## DIRECTIONS FOR THIS TASK:
Starting at the line that has "This screenshot has" and continuing to the end of the listing, write those lines out again with "legend line" swapped for "legend entry" and everything else left as it is. Leave the pictures out of your answer.

Rows on where targets appear:
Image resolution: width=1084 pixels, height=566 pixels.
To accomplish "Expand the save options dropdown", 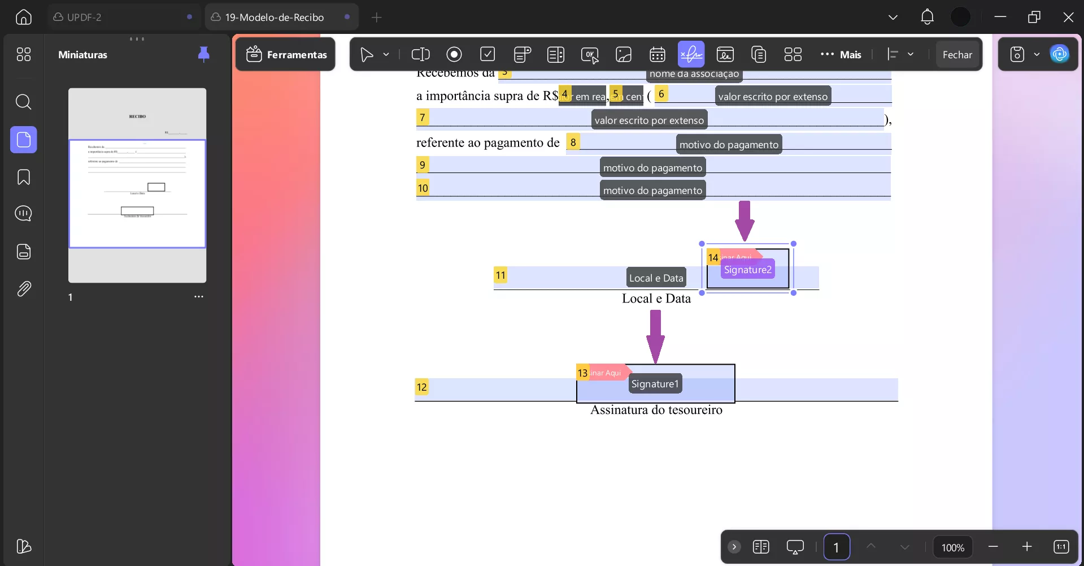I will pos(1037,55).
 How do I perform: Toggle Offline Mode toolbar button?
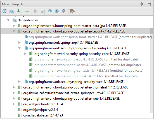click(x=50, y=11)
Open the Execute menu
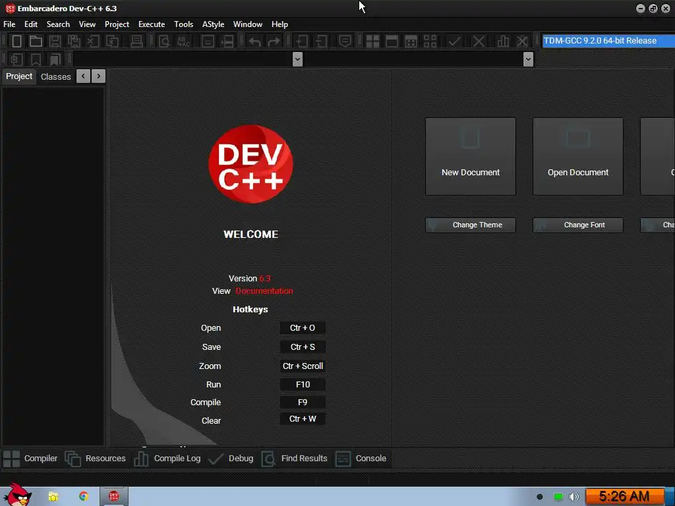The image size is (675, 506). pyautogui.click(x=152, y=24)
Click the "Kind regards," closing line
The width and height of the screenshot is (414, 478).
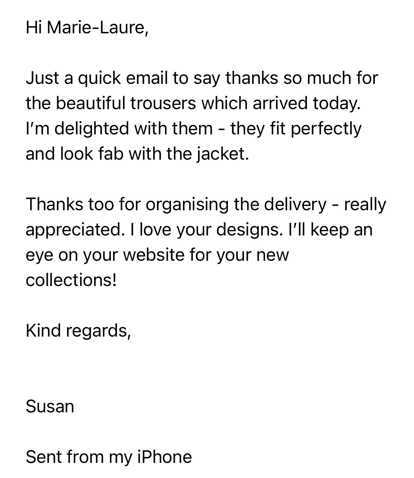(x=78, y=331)
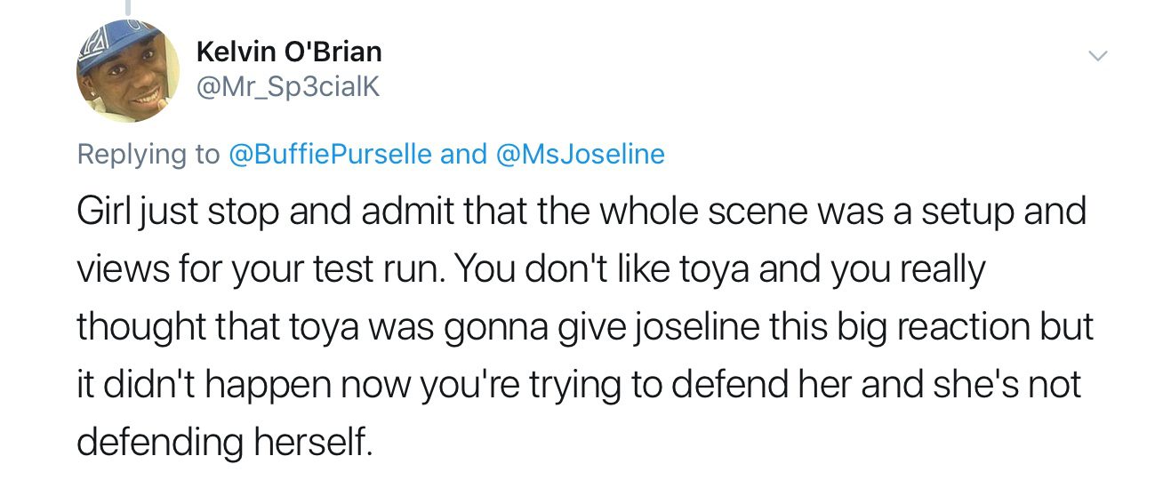The image size is (1163, 504).
Task: Click the Kelvin O'Brian display name
Action: (289, 52)
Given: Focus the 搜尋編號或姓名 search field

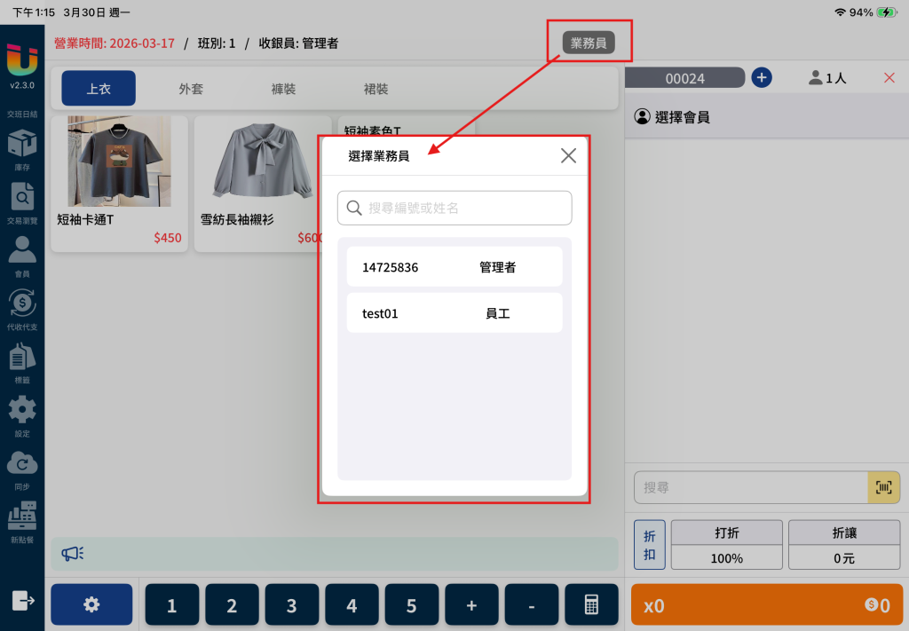Looking at the screenshot, I should point(455,208).

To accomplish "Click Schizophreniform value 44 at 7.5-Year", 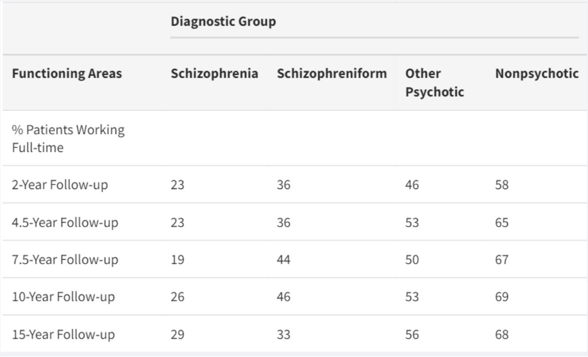I will [284, 259].
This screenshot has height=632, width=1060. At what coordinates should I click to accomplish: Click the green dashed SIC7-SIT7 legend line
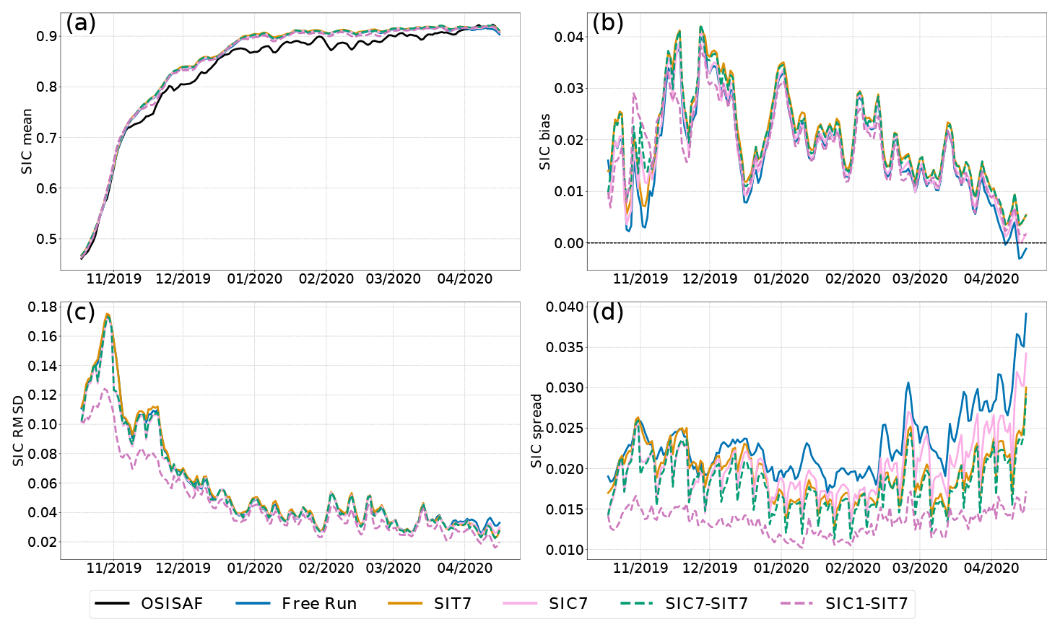click(x=636, y=604)
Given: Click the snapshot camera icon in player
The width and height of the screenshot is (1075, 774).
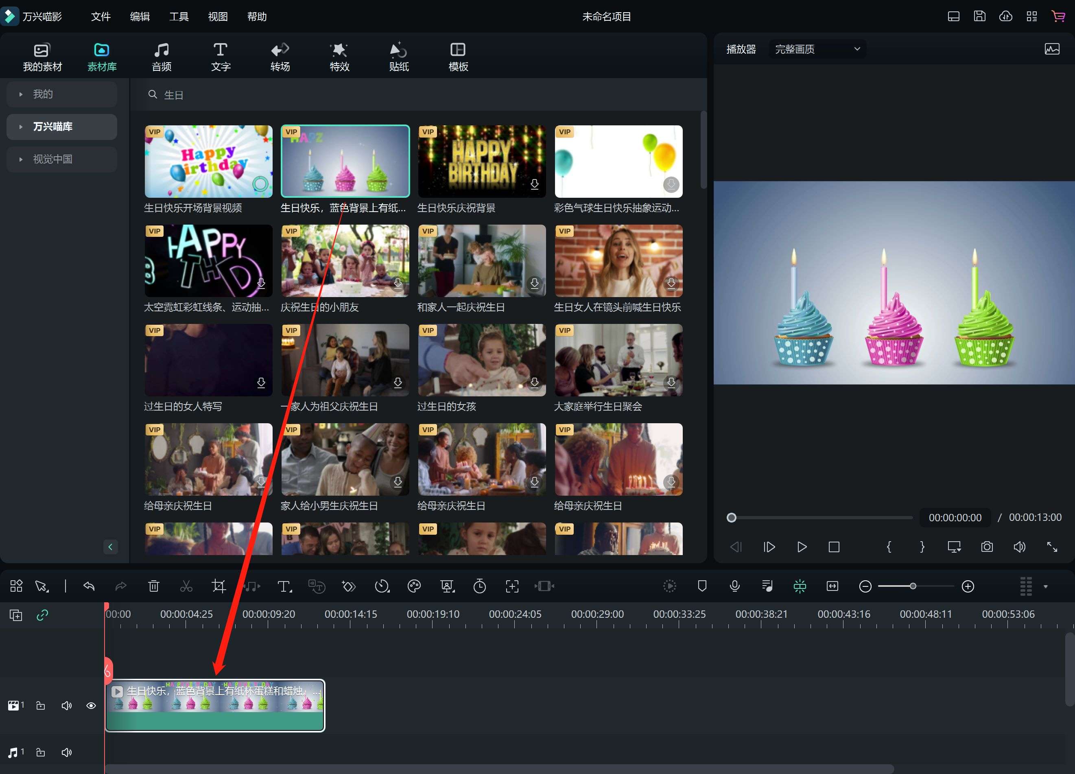Looking at the screenshot, I should (x=987, y=547).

## ANSWER IN FULL:
This screenshot has height=632, width=1060. At what coordinates should I click to accomplish: Click the green dashed SIC7-SIT7 legend entry
click(x=636, y=604)
Given: Click the snapshot camera icon in player
The width and height of the screenshot is (1075, 774).
Looking at the screenshot, I should (x=987, y=547).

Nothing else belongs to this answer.